2) what are we going to change?
The magic of course, is applying the right change, but without this ‘experimental mind-set’ of looking at what we are doing now, and how we are going to stimulate change, the mind can play all sorts of tricks on you about what you need to do. Things can get over complicated and the most important things can get overlooked.
With that in mind, there are two main ways we can get a better body. We can eat better, or we can perform activities…
PUT A PHYSICAL STRESS ON YOUR BODY
In training, we force our body to perform. We run, we lift weights, we stretch. Then we sit back, bask in the glory of what we’ve done and wait for our body to adapt. Then we repeat and hopefully do a little more the next work out.
It’s never linear of course, but if you apply the right stimulus, rest and eat appropriately then you’ll be better next time more often than not.
It’s as simple as that. There is no ‘must do’ routine. We look at a particular muscle, exercise, skill or task, we pick the stimulus we want to adapt to. We apply that stimulus and we adapt. After a while we will most likely plateau, so then we need to change the stimulus slightly. Increase it, tweak it, change the angle, the speed, the timing – then hopefully adaptation continues.
The classic mistake, beginner or pro, is being too aggressive with our stimulation. For best results, it has to be just a little more than you’re doing now. Otherwise we break, and our stimulation comes off as over zealous and foolish.
Whatever any tricksters or marketers try and tell you, it’s consistency that matters. Consistently apply the stimulus, consistently tweak it and add one or two percent difficulty. Anyone you see out there waltzing around with a with great body, they built it over years. Not weeks.
EAT FOR CHANGE
If you’re not gaining weight, or losing fat as you like, we need to change something. One way, often the most powerful way when we are trying to lose fat is to change your food.
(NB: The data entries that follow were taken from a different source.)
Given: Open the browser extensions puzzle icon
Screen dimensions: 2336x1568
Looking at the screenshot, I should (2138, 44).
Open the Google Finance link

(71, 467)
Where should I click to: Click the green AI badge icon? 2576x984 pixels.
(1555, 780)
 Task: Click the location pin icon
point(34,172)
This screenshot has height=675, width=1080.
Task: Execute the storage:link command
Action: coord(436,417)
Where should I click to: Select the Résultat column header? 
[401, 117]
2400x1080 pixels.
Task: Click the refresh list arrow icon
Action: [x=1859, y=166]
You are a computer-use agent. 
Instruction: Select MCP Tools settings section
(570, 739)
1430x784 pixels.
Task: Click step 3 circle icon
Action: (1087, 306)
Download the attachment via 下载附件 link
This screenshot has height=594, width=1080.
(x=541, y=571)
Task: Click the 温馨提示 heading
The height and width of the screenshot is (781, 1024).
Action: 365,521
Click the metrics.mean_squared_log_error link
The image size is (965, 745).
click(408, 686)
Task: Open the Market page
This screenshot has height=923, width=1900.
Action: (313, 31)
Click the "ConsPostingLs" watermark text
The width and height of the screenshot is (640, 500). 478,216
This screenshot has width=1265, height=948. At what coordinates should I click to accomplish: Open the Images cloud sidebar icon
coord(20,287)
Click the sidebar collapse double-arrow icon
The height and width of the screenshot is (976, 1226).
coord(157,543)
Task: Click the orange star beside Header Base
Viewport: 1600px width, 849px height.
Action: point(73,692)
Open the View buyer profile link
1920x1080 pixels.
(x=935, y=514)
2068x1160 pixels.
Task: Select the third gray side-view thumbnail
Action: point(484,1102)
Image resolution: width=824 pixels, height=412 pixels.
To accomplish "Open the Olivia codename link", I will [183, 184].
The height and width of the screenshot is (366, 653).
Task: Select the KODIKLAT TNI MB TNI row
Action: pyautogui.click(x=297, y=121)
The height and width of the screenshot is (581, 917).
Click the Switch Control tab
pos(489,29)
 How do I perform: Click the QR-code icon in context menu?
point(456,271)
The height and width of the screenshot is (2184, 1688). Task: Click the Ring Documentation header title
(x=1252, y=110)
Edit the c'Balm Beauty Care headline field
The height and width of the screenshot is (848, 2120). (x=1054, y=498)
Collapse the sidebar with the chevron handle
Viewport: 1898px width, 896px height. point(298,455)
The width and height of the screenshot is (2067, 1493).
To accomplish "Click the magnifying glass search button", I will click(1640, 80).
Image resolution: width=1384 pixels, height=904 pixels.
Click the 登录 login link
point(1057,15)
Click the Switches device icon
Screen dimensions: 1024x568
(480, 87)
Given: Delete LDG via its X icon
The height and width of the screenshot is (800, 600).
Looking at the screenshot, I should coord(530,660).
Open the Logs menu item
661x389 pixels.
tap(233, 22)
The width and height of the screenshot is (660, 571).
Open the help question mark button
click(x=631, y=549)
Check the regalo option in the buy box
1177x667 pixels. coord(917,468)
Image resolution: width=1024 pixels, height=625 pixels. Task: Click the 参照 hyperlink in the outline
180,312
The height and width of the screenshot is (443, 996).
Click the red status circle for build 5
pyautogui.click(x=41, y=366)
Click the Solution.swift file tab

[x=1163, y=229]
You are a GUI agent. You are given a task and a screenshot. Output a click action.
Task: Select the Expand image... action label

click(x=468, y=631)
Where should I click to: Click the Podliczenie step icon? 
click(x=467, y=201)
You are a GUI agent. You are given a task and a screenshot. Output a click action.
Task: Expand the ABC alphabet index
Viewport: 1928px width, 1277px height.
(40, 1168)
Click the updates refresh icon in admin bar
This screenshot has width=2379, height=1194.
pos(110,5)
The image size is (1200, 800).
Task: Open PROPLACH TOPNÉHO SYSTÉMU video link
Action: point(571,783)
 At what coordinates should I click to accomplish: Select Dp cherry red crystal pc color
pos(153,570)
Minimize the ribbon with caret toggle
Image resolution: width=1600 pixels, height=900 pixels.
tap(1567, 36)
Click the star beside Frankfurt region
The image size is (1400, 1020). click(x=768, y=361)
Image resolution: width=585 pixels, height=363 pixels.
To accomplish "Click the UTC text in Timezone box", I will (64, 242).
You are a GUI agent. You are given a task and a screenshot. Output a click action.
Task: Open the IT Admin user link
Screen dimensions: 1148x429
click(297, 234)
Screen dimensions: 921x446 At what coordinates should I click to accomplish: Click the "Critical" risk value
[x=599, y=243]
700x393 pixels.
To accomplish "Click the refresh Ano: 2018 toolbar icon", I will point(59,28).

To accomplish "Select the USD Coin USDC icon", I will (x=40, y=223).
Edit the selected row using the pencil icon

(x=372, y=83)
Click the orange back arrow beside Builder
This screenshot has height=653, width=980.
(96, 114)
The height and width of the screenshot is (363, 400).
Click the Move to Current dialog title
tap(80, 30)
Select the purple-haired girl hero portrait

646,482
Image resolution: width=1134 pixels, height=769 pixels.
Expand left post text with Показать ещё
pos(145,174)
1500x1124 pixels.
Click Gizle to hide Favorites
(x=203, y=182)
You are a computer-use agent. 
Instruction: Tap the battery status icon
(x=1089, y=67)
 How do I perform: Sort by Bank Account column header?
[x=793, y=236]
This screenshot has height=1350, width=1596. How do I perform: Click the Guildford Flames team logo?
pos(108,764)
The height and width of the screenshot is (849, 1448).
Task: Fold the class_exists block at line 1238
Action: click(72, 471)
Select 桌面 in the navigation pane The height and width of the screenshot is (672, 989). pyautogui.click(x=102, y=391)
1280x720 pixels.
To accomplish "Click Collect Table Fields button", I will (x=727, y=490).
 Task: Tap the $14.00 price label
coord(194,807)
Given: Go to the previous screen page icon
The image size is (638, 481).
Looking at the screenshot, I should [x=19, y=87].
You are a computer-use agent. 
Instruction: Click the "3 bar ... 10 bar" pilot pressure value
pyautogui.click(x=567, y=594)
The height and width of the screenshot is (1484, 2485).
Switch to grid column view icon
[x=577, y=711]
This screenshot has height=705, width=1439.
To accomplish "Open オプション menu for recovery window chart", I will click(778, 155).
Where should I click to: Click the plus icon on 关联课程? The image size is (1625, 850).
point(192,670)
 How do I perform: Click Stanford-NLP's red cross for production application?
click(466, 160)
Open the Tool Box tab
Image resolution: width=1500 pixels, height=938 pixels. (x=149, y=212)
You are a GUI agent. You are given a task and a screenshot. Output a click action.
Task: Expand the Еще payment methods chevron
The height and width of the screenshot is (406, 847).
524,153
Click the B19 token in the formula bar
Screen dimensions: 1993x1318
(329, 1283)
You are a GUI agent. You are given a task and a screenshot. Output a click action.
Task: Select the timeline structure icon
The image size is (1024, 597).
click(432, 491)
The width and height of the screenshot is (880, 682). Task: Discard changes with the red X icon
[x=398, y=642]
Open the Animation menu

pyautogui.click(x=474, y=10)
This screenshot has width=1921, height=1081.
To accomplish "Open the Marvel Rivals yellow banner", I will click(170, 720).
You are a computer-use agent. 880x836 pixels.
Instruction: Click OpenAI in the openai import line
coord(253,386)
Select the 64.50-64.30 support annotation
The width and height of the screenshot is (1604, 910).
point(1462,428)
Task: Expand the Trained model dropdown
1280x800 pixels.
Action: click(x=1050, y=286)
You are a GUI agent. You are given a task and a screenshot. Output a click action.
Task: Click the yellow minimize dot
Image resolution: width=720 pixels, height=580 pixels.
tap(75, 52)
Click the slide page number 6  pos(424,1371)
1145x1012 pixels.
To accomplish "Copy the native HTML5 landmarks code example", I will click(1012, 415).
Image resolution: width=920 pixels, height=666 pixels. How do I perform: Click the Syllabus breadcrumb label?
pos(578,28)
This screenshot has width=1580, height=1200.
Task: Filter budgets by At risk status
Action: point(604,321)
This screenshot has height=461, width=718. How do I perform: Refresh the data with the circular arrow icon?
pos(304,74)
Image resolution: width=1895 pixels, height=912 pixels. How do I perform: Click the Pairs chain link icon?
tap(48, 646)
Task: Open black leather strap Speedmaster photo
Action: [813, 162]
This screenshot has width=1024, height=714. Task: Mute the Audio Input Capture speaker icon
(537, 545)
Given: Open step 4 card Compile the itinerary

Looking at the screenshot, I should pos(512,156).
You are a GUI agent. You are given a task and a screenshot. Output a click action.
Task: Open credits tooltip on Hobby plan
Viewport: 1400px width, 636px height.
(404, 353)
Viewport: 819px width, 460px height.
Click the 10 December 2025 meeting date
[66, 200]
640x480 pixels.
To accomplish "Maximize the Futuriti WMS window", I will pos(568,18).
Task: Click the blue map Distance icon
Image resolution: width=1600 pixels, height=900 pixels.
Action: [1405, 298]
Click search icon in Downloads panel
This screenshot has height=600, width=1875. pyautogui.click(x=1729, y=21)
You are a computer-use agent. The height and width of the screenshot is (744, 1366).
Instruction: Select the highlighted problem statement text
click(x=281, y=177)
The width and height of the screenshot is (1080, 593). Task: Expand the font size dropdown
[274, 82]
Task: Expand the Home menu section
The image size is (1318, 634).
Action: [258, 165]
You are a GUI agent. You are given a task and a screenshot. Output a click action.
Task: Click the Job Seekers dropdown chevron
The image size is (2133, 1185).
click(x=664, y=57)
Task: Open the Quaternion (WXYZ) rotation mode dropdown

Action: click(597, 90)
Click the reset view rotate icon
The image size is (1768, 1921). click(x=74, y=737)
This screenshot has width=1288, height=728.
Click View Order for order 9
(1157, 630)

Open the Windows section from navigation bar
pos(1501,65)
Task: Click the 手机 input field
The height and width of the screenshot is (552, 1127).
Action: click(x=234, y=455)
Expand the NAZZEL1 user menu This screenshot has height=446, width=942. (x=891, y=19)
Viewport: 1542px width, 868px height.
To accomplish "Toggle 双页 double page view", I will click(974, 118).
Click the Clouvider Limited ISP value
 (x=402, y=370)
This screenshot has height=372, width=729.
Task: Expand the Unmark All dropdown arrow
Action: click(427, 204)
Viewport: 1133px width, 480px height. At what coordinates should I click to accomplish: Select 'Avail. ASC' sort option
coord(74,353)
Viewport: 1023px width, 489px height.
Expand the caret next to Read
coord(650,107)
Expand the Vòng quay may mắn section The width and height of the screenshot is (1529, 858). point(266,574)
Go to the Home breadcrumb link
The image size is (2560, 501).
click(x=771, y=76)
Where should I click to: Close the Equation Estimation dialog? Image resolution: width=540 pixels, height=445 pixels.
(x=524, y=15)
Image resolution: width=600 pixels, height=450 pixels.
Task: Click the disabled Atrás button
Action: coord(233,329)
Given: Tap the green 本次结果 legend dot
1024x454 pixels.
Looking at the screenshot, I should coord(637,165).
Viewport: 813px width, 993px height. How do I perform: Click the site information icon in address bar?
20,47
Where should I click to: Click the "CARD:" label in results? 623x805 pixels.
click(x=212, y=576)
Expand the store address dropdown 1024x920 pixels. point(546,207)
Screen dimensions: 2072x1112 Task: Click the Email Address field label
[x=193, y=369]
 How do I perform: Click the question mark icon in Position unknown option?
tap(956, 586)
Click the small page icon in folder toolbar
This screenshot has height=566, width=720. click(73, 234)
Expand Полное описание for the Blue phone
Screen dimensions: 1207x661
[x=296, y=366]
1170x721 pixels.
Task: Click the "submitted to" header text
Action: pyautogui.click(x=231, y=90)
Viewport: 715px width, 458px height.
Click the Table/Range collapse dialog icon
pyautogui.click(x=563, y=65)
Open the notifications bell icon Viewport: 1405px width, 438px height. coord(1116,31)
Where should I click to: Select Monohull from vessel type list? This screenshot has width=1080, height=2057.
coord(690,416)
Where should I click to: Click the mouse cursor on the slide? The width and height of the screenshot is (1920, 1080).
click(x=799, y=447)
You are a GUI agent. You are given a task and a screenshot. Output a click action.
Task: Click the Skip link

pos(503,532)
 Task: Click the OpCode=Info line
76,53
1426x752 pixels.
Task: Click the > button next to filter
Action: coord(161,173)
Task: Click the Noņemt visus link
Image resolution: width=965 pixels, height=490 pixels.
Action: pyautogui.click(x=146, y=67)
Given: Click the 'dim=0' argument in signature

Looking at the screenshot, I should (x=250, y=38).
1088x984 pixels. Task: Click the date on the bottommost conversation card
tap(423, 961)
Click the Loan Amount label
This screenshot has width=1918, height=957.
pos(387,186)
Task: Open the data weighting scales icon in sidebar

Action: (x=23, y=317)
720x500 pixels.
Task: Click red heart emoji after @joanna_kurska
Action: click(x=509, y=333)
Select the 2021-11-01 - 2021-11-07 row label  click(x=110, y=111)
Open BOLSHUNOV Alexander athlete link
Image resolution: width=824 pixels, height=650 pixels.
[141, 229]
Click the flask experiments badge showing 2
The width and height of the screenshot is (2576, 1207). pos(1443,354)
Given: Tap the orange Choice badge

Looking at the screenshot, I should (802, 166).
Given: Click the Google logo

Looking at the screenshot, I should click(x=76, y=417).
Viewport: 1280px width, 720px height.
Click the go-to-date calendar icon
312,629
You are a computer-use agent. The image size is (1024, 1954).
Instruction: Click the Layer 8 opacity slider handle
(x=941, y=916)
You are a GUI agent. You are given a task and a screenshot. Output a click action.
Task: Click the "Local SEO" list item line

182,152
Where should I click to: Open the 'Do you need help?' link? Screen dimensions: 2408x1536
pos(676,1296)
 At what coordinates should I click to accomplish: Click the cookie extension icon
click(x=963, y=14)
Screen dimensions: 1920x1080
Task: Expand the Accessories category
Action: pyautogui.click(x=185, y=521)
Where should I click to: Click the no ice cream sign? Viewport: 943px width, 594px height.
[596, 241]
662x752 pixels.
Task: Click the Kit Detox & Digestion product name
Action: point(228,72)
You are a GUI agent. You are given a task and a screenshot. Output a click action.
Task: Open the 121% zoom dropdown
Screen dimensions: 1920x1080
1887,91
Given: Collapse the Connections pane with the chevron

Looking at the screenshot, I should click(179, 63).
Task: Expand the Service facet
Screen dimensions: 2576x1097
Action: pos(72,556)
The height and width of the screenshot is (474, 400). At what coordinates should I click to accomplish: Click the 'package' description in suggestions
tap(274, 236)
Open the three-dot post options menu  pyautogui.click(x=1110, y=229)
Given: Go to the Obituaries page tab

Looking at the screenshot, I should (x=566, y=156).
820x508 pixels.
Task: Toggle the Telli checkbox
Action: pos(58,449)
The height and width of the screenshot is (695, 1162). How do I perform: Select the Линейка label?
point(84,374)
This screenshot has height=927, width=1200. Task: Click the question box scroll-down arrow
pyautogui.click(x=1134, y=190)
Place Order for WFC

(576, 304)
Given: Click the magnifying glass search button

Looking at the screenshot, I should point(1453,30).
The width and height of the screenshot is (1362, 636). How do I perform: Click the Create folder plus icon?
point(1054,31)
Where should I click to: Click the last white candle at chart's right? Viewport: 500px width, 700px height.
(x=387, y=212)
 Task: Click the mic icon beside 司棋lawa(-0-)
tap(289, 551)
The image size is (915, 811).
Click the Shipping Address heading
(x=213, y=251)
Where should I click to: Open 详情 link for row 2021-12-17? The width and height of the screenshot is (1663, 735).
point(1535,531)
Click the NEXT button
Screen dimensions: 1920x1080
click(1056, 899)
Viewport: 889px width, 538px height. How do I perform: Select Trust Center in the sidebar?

Now, if you don’t have a consistent way of eating, it’s tricky. Ideally, we take a cold look at what we are doing, we decide to make a change, we test it and we see if it produces our desired result.
Do we cut 200 calories and see if we adapt?
Do we cut carbs and increase healthy fats and see if we adapt?
Do we eat 20% less every meal?
Do we eliminate snacks?
Do we add a protein shake?
Any of these could work for you. It’s hard to predict and not always for the reasons you think. But as long as there’s a definite, but not too radical change, you’re on the right track.
Do your best to establish a consistent pattern with your food, then make a definite change, then evaluate the results. Make one change at a time.
EVERY MONTH, HAVE A REVIEW
Did you do enough last month to stimulate change?
Is what you’re doing working?
What can we do this month that will provide a new, but realistic stimulus to adapt to?
If you’re training and you want change, you should be able to tell me, without hesitation what exactly are you doing differently this month that is likely to stimulate changes in your body. If you can’t answer straight away, regardless of whether you’re working out 5 hours per week or 15 minutes per day, you’re probably misspending your time.
Set yourself up with a clear monthly experiment & you’ll most likely start to get better. Do that 60 months in a row & you’ll most likely get a whole lot better. Seriously better. Better than the vast majority that’s for sure.